It's devastating to find out how WikiLeaks honcho Julian Assange went from an award-winning journalist to a prisoner on suicide watch. The 49-year-old Australian is a wanted man in the U.S. after publishing hundreds of thousands of classified military and diplomatic documents from 2010 to 2011.
Assange is currently locked up in prison in southeast London. In the recent few weeks, his mental health has been deteriorating slowly as he spent most of the last decade in confinement.
"Faced with the conditions of near total isolation without the protective factors which limited his risk at HMP Belmarsh, I am satisfied the procedures described by the U.S. will not prevent Mr Assange from finding a way to commit suicide and for this reason I have decided extradition would be oppressive by reason of mental harm and I order his discharge," said Judge Vanessa Baraitser, as reported by CNBC.
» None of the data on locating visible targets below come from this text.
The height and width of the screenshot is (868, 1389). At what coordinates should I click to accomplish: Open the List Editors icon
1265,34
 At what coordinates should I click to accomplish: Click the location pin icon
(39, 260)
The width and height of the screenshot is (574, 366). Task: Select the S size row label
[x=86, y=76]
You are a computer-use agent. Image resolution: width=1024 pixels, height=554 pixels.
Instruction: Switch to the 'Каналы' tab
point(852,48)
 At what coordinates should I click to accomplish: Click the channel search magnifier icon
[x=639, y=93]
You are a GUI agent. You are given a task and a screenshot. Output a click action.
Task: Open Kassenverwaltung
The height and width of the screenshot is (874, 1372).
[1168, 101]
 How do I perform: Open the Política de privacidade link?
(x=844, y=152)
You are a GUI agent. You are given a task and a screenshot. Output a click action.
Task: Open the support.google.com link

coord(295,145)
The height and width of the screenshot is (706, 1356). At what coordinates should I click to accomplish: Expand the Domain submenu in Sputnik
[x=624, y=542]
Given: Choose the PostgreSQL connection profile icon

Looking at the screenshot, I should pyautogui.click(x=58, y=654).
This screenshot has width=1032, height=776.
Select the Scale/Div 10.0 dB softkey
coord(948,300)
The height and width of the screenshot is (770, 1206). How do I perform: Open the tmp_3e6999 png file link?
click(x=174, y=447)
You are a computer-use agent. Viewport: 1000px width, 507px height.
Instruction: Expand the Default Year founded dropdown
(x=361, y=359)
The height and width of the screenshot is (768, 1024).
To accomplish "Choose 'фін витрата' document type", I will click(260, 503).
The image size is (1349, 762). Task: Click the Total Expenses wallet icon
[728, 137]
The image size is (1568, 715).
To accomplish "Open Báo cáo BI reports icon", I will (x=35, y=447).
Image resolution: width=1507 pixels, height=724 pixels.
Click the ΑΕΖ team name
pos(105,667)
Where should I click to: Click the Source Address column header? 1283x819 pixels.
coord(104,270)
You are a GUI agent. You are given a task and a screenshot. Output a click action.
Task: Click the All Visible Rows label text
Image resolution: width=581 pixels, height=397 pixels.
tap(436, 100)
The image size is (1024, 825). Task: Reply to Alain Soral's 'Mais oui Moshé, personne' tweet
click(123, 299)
The United States government has 14 days to appeal the decision, but the Trump administration's next move is still pretty much unclear at this point. Assange has been charged under the Espionage Act for his short-lived role in publishing classified documents.
One Step Away from Freedom
However, the good news is, Assange is one step away from freedom as the British judge ruled that he can not be extradited back to the United States following his mental health status.
In a statement, Stella Morris, Assange's fiancée, begged President Trump to pardon Assange and put this long-lasting feud once and for all.
"Mr. President, tear down these prison walls," said the mother of two outside the Old Bailey criminal court in London. "Let our little boys have their father. Free Julian, free the press, free us all."
Last Wednesday, Assange's lawyer applied for bail at Westminster Magistrates Court in London, but the British judge denied it. That means the Australian journalist would remain locked up in the British prison, but he will not be extradited despite President Trump's order.
"There are substantial grounds for believing that if Mr. Assange is released today he would fail to surrender to court and face the appeal proceedings," said the judge.
WikiLeaks' Perplexing Relationship
Julian Assange founded WikiLeaks, an international non-profit organization and leaked news publisher, in 2006.
His organization gained international attention in 2010 after leaking reports on the Baghdad airstrike, the war logs in Iraq and Afghanistan, and the Cablegate scandal all in the same year, provided by U.S. Army analyst and whistleblower Chelsea Manning.
After a series of cat-and-mouse chase with the U.S. government, he took refuge in the Embassy of Ecuador in London by June 2012 and granted asylum on the grounds of political persecution.
Unfortunately, after a series of disputes with the Ecuadorian authorities, the embassy withdrew his asylum, and the police arrested him in 2019.